Loading...
 

Exodus 12, 37-42

2 Kameel

(Morguefile free stock photo license)


…page…

Exodus 12, 37-42: Ongedesemd brood

De tekst

’Bijbel in gewone taal’

(Deze Bijbeltekst komt uit de Bijbel in Gewone Taal, © Nederlands Bijbelgenootschap 2014, p. 101)

De Israëlieten gingen lopend op weg. Ze gingen van de stad Rameses naar de stad Sukkot. Ze waren met ongeveer 600.000 mensen, de vrouwen en kinderen niet meegeteld. Er ging ook een grote groep vreemdelingen mee, en verder nog heel veel schapen, geiten en koeien. De mensen bakten onderweg brood van het deeg dat ze meegenomen hadden, brood zonder gist. Want ze hadden in Egypte geen eten voor onderweg klaargemaakt, zo snel waren ze vertrokken.
De Israëlieten hadden 430 jaar in Egypte gewoond. Precies na 430 jaar gingen alle stammen van Israël het land uit. Die nacht waakte de Heer over hen. Hij bracht hen veilig weg uit Egypte.
Daarom blijven de Israëlieten nog altijd wakker in deze nacht, ter ere van de Heer.



Dichter bij de tijd

(Bewerking: C. Leterme)

De Israëlieten vertrokken vanuit Raämses in de richting van Sukkot.
Ze liepen ongeveer met zeshonderdduizend man
- de kinderen niet meegerekend.
Ook vele anderen trokken met hen mee
en ook grote kudden kleinvee en runderen.
Zij bakten ongezuurde koeken van het deeg
dat ze meegenomen hadden uit Egypte.
Dit was nog niet gezuurd,
Want ze waren uit Egypte weggejaagd
zonder dat ze tijd kregen om voor proviand te zorgen.

De Israëlieten hadden vierhonderddertig jaar verbleven in Egypte
Juist op de dag dat deze vierhonderddertig jaar voorbij waren
trokken ze weg uit dat land.
God waakte die nacht om hen uit Egypte weg te voeren.

▸ **REGELFRAGMENTEN**

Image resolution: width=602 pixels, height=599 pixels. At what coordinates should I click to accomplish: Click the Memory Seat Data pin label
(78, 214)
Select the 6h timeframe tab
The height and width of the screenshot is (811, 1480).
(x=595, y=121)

▸ **OPDRACHT**
Verklaar in één tot drie zinnen waarom de Israëlieten volgens de tekst over Exodus 12, 37-42 onderweg brood zonder gist bakten. De regels spelen hierbij geen rol.

▸ **ANTWOORD**
Ze waren zo snel uit Egypte vertrokken dat ze geen eten voor onderweg hadden klaargemaakt. Daarom bakten ze brood van het deeg dat ze hadden meegenomen. Dat deeg was nog niet gezuurd, omdat ze uit Egypte waren weggejaagd zonder tijd om voor proviand te zorgen.